WHAT YOU NEED TO DO: Return all of the lines below exactly as they are.

SUPPLIED INFORMATION below:

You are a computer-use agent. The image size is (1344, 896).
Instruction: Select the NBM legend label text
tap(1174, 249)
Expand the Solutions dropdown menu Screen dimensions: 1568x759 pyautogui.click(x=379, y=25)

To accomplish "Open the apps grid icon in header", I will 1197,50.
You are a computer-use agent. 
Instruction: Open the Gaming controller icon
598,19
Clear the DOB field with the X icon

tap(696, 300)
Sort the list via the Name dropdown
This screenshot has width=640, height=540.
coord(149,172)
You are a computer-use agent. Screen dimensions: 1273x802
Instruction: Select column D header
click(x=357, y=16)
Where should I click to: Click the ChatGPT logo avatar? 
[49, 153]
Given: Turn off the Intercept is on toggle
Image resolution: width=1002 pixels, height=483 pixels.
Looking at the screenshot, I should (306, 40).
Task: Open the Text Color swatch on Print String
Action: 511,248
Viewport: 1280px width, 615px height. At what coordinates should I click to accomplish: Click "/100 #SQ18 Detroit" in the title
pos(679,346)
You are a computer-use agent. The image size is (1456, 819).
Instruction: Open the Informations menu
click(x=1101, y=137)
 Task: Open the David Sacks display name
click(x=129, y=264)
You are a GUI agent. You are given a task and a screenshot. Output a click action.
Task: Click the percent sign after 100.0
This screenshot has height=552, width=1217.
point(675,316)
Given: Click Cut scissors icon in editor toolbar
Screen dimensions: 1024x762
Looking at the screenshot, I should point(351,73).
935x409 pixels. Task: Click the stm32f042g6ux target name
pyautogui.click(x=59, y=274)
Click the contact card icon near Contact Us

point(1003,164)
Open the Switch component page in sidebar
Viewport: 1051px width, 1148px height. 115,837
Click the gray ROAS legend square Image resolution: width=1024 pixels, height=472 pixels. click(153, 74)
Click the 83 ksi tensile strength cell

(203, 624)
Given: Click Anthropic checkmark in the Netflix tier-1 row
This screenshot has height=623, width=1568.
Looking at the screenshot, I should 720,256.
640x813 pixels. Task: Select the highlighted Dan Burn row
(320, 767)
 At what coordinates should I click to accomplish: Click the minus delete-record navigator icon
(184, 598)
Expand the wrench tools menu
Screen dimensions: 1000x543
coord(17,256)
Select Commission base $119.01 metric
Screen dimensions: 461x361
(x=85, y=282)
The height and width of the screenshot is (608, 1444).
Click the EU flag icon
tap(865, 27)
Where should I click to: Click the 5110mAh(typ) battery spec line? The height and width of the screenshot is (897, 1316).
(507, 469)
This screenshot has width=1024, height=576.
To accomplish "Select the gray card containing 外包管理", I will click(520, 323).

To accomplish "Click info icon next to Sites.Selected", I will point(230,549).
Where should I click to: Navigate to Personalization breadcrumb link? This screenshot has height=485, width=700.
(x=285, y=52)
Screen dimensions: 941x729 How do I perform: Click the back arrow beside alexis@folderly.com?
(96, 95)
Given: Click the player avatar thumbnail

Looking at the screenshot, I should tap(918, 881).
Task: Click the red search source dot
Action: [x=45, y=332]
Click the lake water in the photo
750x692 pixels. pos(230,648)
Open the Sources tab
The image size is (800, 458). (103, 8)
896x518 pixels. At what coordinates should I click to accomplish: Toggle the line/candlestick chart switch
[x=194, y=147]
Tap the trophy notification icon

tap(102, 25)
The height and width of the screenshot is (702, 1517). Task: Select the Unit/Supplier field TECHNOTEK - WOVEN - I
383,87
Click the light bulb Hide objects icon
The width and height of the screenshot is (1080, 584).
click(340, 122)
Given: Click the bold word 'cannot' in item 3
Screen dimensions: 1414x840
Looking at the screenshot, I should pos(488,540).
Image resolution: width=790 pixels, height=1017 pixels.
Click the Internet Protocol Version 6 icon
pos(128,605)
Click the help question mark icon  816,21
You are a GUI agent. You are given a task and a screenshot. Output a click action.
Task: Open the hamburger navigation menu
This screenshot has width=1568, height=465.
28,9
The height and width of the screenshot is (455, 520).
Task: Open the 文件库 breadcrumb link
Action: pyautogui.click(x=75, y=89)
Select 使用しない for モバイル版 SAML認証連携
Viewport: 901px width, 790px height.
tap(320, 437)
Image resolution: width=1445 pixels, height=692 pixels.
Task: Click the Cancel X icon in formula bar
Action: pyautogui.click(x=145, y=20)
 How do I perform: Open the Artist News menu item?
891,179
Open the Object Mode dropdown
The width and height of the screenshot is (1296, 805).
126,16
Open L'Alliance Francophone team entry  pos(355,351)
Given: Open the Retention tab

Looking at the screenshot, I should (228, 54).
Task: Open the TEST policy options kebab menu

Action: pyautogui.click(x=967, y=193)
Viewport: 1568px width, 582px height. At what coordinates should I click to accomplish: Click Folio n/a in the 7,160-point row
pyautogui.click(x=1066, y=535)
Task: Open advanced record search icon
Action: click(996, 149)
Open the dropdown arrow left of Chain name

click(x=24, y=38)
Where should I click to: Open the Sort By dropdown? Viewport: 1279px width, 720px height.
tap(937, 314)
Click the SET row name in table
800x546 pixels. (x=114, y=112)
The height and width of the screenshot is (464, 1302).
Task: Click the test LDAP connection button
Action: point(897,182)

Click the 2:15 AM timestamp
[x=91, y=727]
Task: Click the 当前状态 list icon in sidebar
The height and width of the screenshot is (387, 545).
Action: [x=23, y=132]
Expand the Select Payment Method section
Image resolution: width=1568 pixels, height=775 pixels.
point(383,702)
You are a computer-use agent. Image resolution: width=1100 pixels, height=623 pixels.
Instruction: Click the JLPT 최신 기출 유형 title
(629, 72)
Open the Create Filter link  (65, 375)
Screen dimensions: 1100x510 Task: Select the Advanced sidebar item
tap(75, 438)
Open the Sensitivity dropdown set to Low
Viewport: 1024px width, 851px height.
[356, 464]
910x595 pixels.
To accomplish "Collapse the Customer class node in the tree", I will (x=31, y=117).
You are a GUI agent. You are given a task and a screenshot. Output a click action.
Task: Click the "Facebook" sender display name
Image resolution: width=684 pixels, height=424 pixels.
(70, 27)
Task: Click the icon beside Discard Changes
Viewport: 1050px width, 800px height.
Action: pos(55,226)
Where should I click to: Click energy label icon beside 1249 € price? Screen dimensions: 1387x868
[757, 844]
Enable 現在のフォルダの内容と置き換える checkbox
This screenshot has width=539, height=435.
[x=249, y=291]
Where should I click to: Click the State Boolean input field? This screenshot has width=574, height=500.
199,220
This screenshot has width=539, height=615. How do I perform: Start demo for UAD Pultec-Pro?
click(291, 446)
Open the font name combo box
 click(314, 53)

End of SUPPLIED INFORMATION.

RESPONSE FOR THIS EXERCISE:
You are a computer-use agent. The image size is (1344, 896).
Instruction: Select the NBM legend label text
tap(1174, 249)
Expand the Solutions dropdown menu Screen dimensions: 1568x759 pyautogui.click(x=379, y=25)

To accomplish "Open the apps grid icon in header", I will 1197,50.
You are a computer-use agent. 
Instruction: Open the Gaming controller icon
598,19
Clear the DOB field with the X icon

tap(696, 300)
Sort the list via the Name dropdown
This screenshot has width=640, height=540.
coord(149,172)
You are a computer-use agent. Screen dimensions: 1273x802
Instruction: Select column D header
click(x=357, y=16)
Where should I click to: Click the ChatGPT logo avatar? 
[49, 153]
Given: Turn off the Intercept is on toggle
Image resolution: width=1002 pixels, height=483 pixels.
Looking at the screenshot, I should (306, 40).
Task: Open the Text Color swatch on Print String
Action: 511,248
Viewport: 1280px width, 615px height. At what coordinates should I click to accomplish: Click "/100 #SQ18 Detroit" in the title
pos(679,346)
You are a computer-use agent. The image size is (1456, 819).
Instruction: Open the Informations menu
click(x=1101, y=137)
 Task: Open the David Sacks display name
click(x=129, y=264)
You are a GUI agent. You are given a task and a screenshot. Output a click action.
Task: Click the percent sign after 100.0
This screenshot has height=552, width=1217.
point(675,316)
Given: Click Cut scissors icon in editor toolbar
Screen dimensions: 1024x762
Looking at the screenshot, I should point(351,73).
935x409 pixels. Task: Click the stm32f042g6ux target name
pyautogui.click(x=59, y=274)
Click the contact card icon near Contact Us

point(1003,164)
Open the Switch component page in sidebar
Viewport: 1051px width, 1148px height. 115,837
Click the gray ROAS legend square Image resolution: width=1024 pixels, height=472 pixels. click(153, 74)
Click the 83 ksi tensile strength cell

(203, 624)
Given: Click Anthropic checkmark in the Netflix tier-1 row
This screenshot has height=623, width=1568.
Looking at the screenshot, I should 720,256.
640x813 pixels. Task: Select the highlighted Dan Burn row
(320, 767)
 At what coordinates should I click to accomplish: Click the minus delete-record navigator icon
(184, 598)
Expand the wrench tools menu
Screen dimensions: 1000x543
coord(17,256)
Select Commission base $119.01 metric
Screen dimensions: 461x361
(x=85, y=282)
The height and width of the screenshot is (608, 1444).
Click the EU flag icon
tap(865, 27)
Where should I click to: Click the 5110mAh(typ) battery spec line? The height and width of the screenshot is (897, 1316).
(507, 469)
This screenshot has width=1024, height=576.
To accomplish "Select the gray card containing 外包管理", I will click(520, 323).

To accomplish "Click info icon next to Sites.Selected", I will point(230,549).
Where should I click to: Navigate to Personalization breadcrumb link? This screenshot has height=485, width=700.
(x=285, y=52)
Screen dimensions: 941x729 How do I perform: Click the back arrow beside alexis@folderly.com?
(96, 95)
Given: Click the player avatar thumbnail

Looking at the screenshot, I should tap(918, 881).
Task: Click the red search source dot
Action: [x=45, y=332]
Click the lake water in the photo
750x692 pixels. pos(230,648)
Open the Sources tab
The image size is (800, 458). (103, 8)
896x518 pixels. At what coordinates should I click to accomplish: Toggle the line/candlestick chart switch
[x=194, y=147]
Tap the trophy notification icon

tap(102, 25)
The height and width of the screenshot is (702, 1517). Task: Select the Unit/Supplier field TECHNOTEK - WOVEN - I
383,87
Click the light bulb Hide objects icon
The width and height of the screenshot is (1080, 584).
click(340, 122)
Given: Click the bold word 'cannot' in item 3
Screen dimensions: 1414x840
Looking at the screenshot, I should pos(488,540).
Image resolution: width=790 pixels, height=1017 pixels.
Click the Internet Protocol Version 6 icon
pos(128,605)
Click the help question mark icon  816,21
You are a GUI agent. You are given a task and a screenshot. Output a click action.
Task: Open the hamburger navigation menu
This screenshot has width=1568, height=465.
28,9
The height and width of the screenshot is (455, 520).
Task: Open the 文件库 breadcrumb link
Action: pyautogui.click(x=75, y=89)
Select 使用しない for モバイル版 SAML認証連携
Viewport: 901px width, 790px height.
tap(320, 437)
Image resolution: width=1445 pixels, height=692 pixels.
Task: Click the Cancel X icon in formula bar
Action: pyautogui.click(x=145, y=20)
 How do I perform: Open the Artist News menu item?
891,179
Open the Object Mode dropdown
The width and height of the screenshot is (1296, 805).
126,16
Open L'Alliance Francophone team entry  pos(355,351)
Given: Open the Retention tab

Looking at the screenshot, I should (228, 54).
Task: Open the TEST policy options kebab menu

Action: pyautogui.click(x=967, y=193)
Viewport: 1568px width, 582px height. At what coordinates should I click to accomplish: Click Folio n/a in the 7,160-point row
pyautogui.click(x=1066, y=535)
Task: Open advanced record search icon
Action: click(996, 149)
Open the dropdown arrow left of Chain name

click(x=24, y=38)
Where should I click to: Open the Sort By dropdown? Viewport: 1279px width, 720px height.
tap(937, 314)
Click the SET row name in table
800x546 pixels. (x=114, y=112)
The height and width of the screenshot is (464, 1302).
Task: Click the test LDAP connection button
Action: point(897,182)

Click the 2:15 AM timestamp
[x=91, y=727]
Task: Click the 当前状态 list icon in sidebar
The height and width of the screenshot is (387, 545).
Action: [x=23, y=132]
Expand the Select Payment Method section
Image resolution: width=1568 pixels, height=775 pixels.
point(383,702)
You are a computer-use agent. Image resolution: width=1100 pixels, height=623 pixels.
Instruction: Click the JLPT 최신 기출 유형 title
(629, 72)
Open the Create Filter link  (65, 375)
Screen dimensions: 1100x510 Task: Select the Advanced sidebar item
tap(75, 438)
Open the Sensitivity dropdown set to Low
Viewport: 1024px width, 851px height.
[356, 464]
910x595 pixels.
To accomplish "Collapse the Customer class node in the tree", I will (x=31, y=117).
You are a GUI agent. You are given a task and a screenshot. Output a click action.
Task: Click the "Facebook" sender display name
Image resolution: width=684 pixels, height=424 pixels.
(70, 27)
Task: Click the icon beside Discard Changes
Viewport: 1050px width, 800px height.
Action: pos(55,226)
Where should I click to: Click energy label icon beside 1249 € price? Screen dimensions: 1387x868
[757, 844]
Enable 現在のフォルダの内容と置き換える checkbox
This screenshot has width=539, height=435.
[x=249, y=291]
Where should I click to: Click the State Boolean input field? This screenshot has width=574, height=500.
199,220
This screenshot has width=539, height=615. How do I perform: Start demo for UAD Pultec-Pro?
click(291, 446)
Open the font name combo box
 click(314, 53)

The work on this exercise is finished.